12. The pharmaceutical composition of claim 11, wherein the sucrose is present at a concentration of about 1% to about 10% w/v.
13. The pharmaceutical composition of claim 12, wherein the sucrose is present at a concentration of about 9%.
14. The pharmaceutical composition of any one of claims 1-13, further comprising an amino acid other than histidine.
15. The pharmaceutical composition of any one of claims 14, wherein the amino acid is arginine.
16. The pharmaceutical composition of claim 15, wherein arginine is present in an amount of about 10mM to about 250 mM.
17. The pharmaceutical composition of claim 16, wherein arginine is present in an amount of about 100 mM.
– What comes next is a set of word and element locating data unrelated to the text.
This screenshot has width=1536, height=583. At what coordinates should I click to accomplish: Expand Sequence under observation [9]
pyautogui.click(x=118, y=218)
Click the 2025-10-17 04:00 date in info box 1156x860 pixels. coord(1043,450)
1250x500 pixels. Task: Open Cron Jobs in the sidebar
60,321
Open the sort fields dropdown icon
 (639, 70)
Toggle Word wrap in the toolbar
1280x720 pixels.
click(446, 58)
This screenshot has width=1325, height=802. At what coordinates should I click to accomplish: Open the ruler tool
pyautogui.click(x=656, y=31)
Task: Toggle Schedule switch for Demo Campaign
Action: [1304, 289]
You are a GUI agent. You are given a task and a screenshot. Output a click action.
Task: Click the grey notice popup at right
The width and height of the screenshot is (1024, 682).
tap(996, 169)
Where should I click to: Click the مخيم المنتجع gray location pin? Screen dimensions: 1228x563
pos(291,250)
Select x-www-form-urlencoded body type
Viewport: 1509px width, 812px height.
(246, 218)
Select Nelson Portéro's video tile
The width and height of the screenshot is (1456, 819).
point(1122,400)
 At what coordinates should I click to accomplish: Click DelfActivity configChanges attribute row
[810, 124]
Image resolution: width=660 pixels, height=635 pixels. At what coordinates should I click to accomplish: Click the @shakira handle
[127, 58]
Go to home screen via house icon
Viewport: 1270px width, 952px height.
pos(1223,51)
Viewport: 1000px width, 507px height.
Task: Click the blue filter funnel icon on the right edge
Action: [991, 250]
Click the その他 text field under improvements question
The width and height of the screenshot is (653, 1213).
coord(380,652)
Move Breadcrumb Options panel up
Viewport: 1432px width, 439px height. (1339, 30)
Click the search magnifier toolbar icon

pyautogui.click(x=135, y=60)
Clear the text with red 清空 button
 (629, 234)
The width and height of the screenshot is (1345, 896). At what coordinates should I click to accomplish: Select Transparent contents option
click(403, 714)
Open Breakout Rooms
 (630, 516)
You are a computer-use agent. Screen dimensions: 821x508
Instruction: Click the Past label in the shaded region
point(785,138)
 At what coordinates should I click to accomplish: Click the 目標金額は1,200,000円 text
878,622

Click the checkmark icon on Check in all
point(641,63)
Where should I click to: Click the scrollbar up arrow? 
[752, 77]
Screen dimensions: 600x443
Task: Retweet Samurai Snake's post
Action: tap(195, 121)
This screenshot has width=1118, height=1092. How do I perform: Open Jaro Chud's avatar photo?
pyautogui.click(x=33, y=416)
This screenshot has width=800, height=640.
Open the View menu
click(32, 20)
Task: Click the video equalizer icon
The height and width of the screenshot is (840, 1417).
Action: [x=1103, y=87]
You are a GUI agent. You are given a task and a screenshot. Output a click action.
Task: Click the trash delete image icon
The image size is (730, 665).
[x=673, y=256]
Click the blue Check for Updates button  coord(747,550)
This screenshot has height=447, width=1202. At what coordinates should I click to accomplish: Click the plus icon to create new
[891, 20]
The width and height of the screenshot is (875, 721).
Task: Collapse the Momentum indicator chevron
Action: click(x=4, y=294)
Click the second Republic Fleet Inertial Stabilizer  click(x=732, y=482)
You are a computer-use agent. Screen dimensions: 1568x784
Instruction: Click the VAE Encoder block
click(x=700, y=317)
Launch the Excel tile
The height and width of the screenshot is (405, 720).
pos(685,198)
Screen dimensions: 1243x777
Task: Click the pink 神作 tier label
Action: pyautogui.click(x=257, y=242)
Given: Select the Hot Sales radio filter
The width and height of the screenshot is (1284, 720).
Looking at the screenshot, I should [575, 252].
18. The pharmaceutical composition of any one of claims 1-6, 11 and 12, further comprising methionine.
19. The pharmaceutical composition of claim 18, wherein methionine is present in an amount of about 10mM to about 100 mM.
20. The pharmaceutical composition of claim 19, wherein the methionine is present in an amount of about 20 mM.
21. The pharmaceutical composition of any one of claims 1-20, further comprising a surfactant.
22. The pharmaceutical composition of claim 21, wherein the surfactant is polysorbate 20, polysorbate 80, F16, or triton.
23. The pharmaceutical composition of any one of claims 1-22, comprising an anti-sclerostin antibody at a concentration of at least 70 mg/mL.
24. The pharmaceutical composition of claim 23, comprising an anti-sclerostin antibody at a concentration of about 70mg/mL to about 210 mg/mL.
25. The pharmaceutical composition of any one of claims 1-24, wherein the anti-sclerostin antibody is lomustizumab.
26. The pharmaceutical composition of any one of claims 1-25, comprising 10mM glutamic acid and 5% sorbitol, at a pH of 4.5.
27. The pharmaceutical composition of any one of claims 1-25, comprising 10mM glutamic acid and 5% sorbitol, at a pH of 5.2.
28. The pharmaceutical composition of any one of claims 1-25, comprising 10mM succinic acid and 5% sorbitol, at a pH of 5.2.
29. The pharmaceutical composition of any one of claims 1-25, comprising 10mM histidine and 5% sorbitol, pH 6.
30. A method of treating osteoporosis in a subject in need thereof, the method comprising administering to the subject the pharmaceutical composition of any one of claims 1-29.